In conjunction with Henry Ford College, the Detroit Public Schools and Wayne Westland Community Schools, Wayne State University will recruit, train and induct 56 new elementary and middle school mathematics teachers for Detroit Schools. The project will provide scholarships and stipends to highly qualified candidates to support their participation in an innovative urban teacher residency program for 15 months as they work with outstanding mentors in elementary and middle school classrooms.
This project will create a model to prepare new teachers to be successful, especially in high-poverty schools with children of color, and ultimately will contribute to educational research.
The program will continue outreach efforts by mentoring graduates during their first two years as teachers, and will keep them connected by ongoing conversations about best practices in mathematics instruction.
Love at first site?

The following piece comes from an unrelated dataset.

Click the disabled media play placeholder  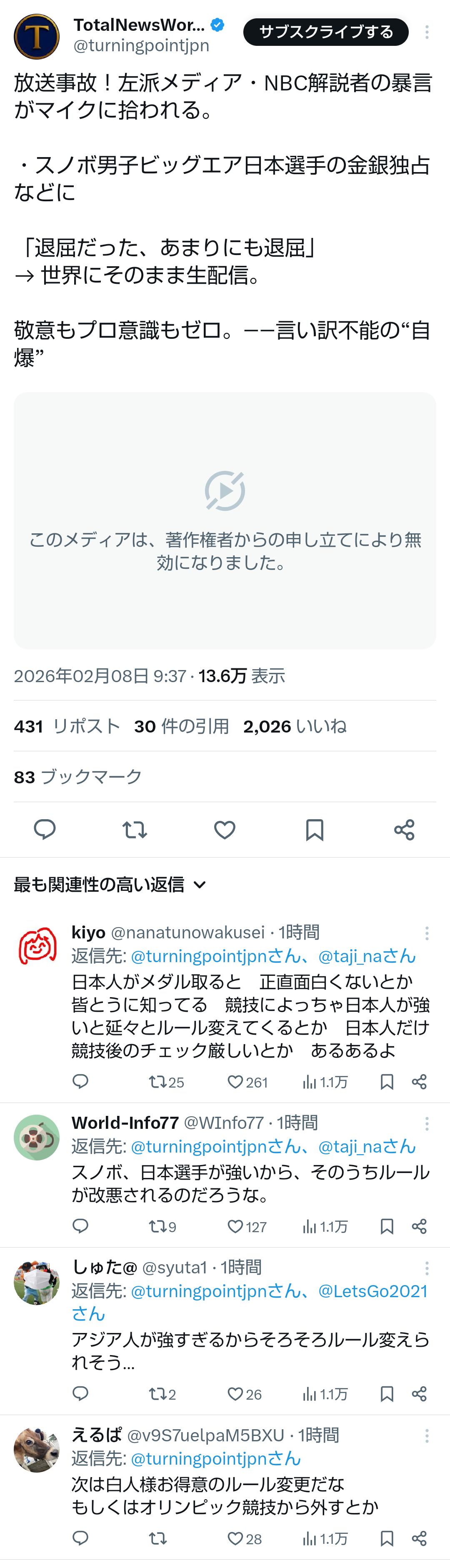tap(225, 490)
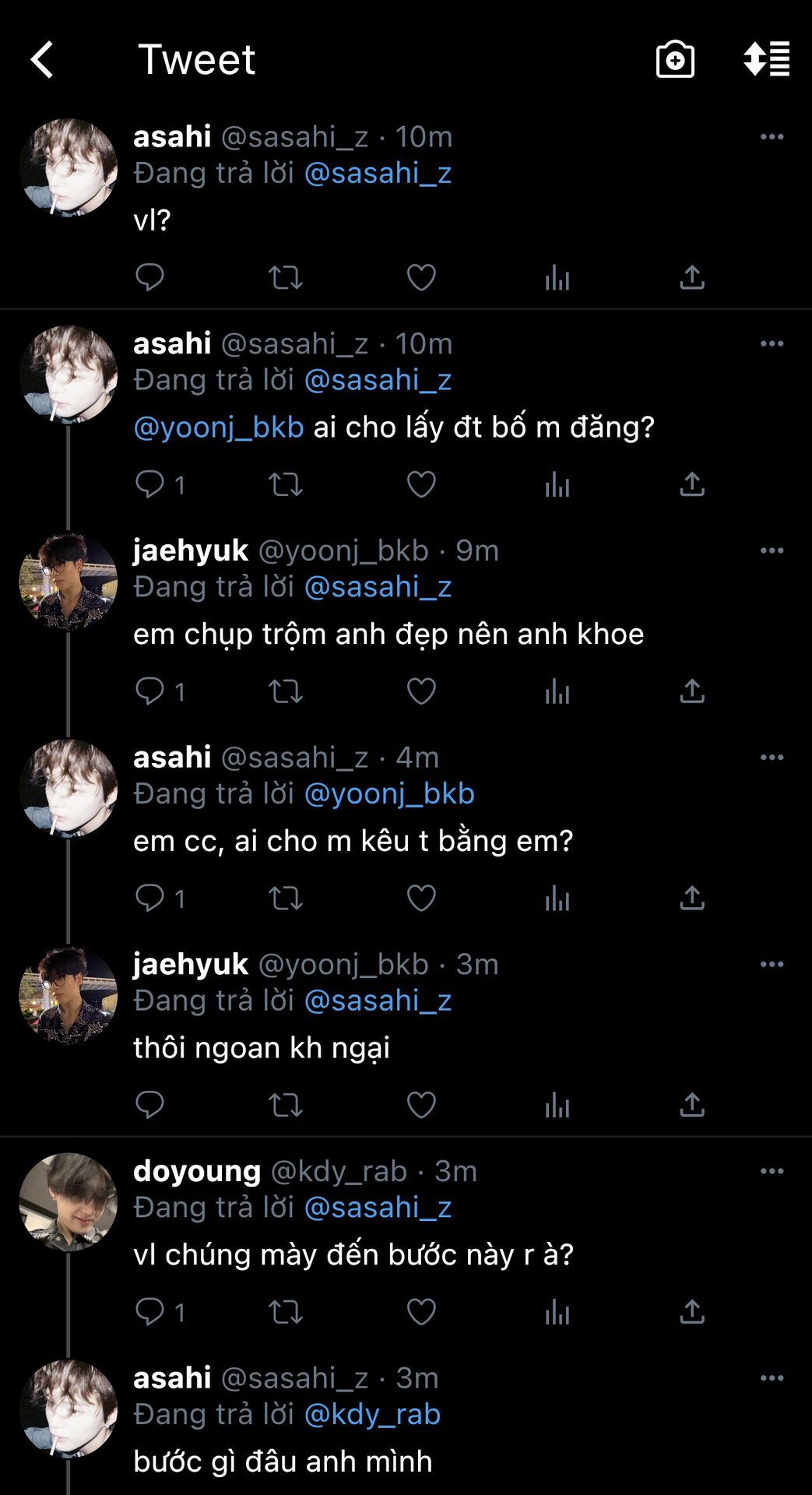Go back using the arrow icon
812x1495 pixels.
(x=42, y=59)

Wayne State receives NSF grant to explore impact of online dating
With nearly 90 percent of Americans utilizing the Internet, the use of online dating websites has grown tremendously since the launch of the first such service in 1995. Today, one in five adults between the ages of 25 to 34 has used online dating.
With the help of a three-year, $851,462 grant from the National Science Foundation, a team of Wayne State University researchers is exploring how America’s relational landscape is being affected by the rise of online dating. The project will explore how the increasing use of popular online dating technologies affects how people develop romantic connections.
Stephanie Tong, Ph.D., assistant professor of communication studies in the College of Fine, Performing and Communication Arts is leading the team, which will explore the social implications of the rise of online dating.
“We’re interested in looking at how updated online dating technology affects the ways people initiate relationships and the ways they make decisions; when they decide who to date, and whether or not to pursue the relationship,” said Tong.
The project also will provide new insights regarding the ways that online dating systems are designed to facilitate interpersonal contact, impact the self-concepts of the people who use them, and may provide new information and insights that can facilitate improvements to the design of popular forms of social computing technology. Although this project focuses on online dating systems, project findings may provide more generalizable insights regarding the complex interactions between communications media and the content of constitutions as well as their impact on communicators in many other contexts.
The investigators will use scientific experiments, participant interviews and behavioral measurements to investigate how people evaluate information communicated by algorithmic and human sources when making attributions within online systems. They will also investigate if people recognize how technology influences their decisions and attributions in the online communication process, and how online platforms that produce a wealth of feedback to participants create feedback loops that affect individuals’ self-concept.